If a line in the entries below includes "pixels", pick it out and copy it.

Exercise material —
--- START ---
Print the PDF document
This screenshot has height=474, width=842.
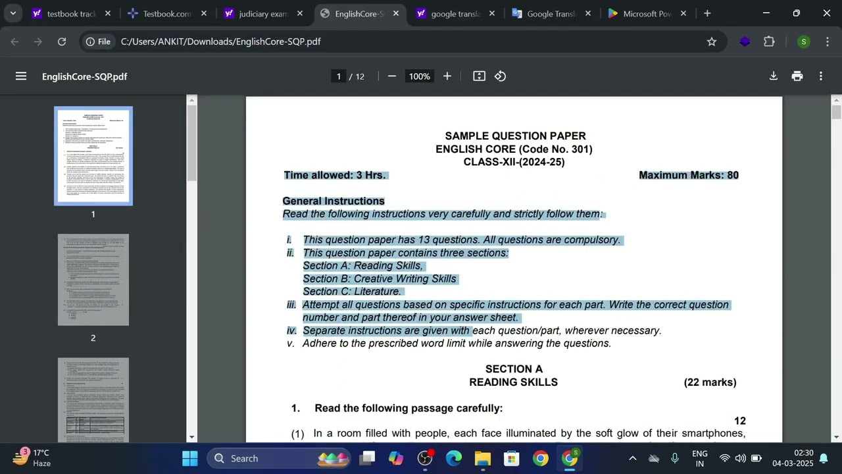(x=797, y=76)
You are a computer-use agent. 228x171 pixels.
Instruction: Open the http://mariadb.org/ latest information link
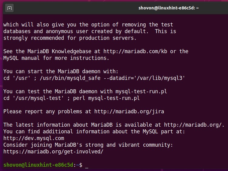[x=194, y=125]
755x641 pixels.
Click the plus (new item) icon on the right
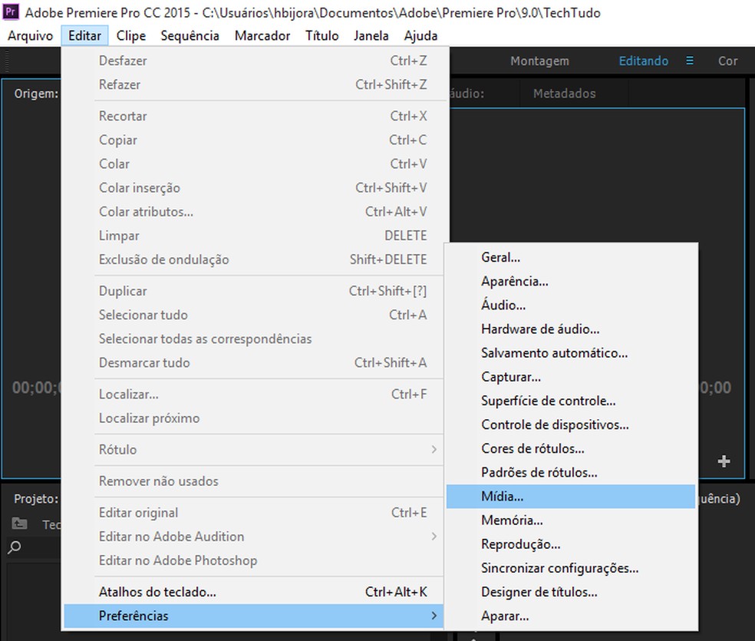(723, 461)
--- END ---
--- START ---
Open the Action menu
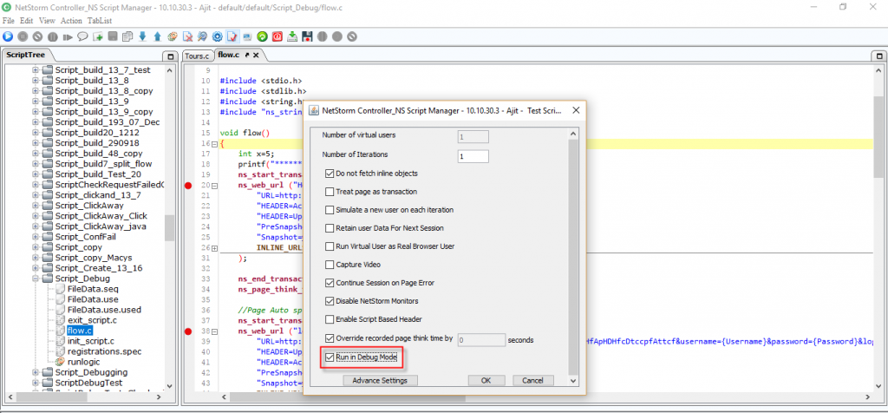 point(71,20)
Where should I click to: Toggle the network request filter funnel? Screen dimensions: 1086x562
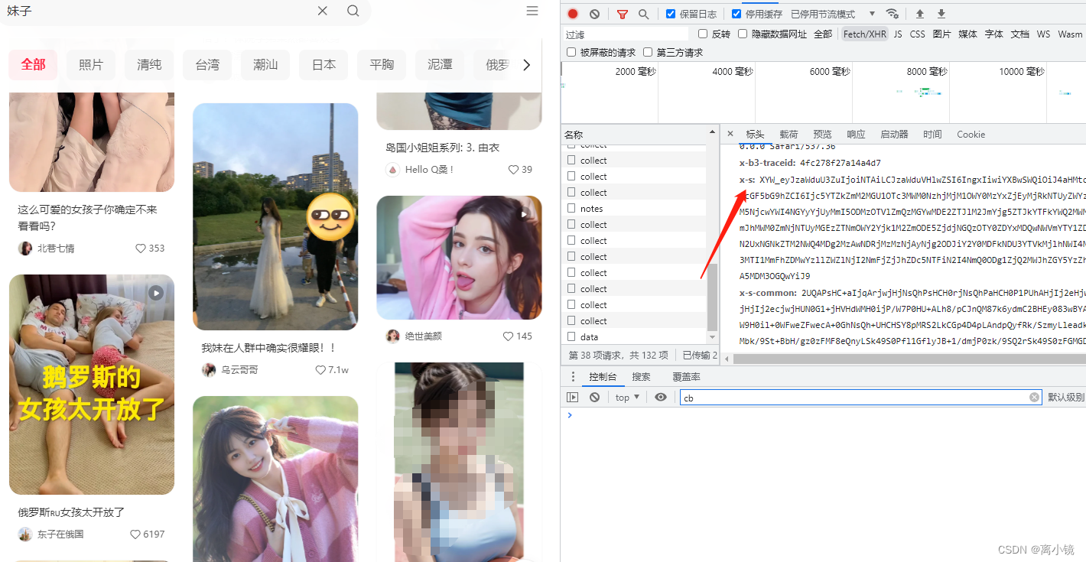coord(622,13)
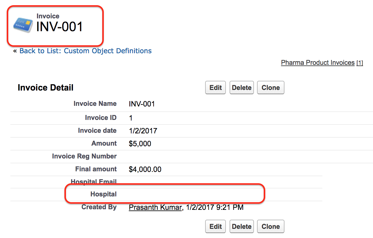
--- END ---
Task output —
You are a computer-use agent. 228x171 pixels.
755x641 pixels.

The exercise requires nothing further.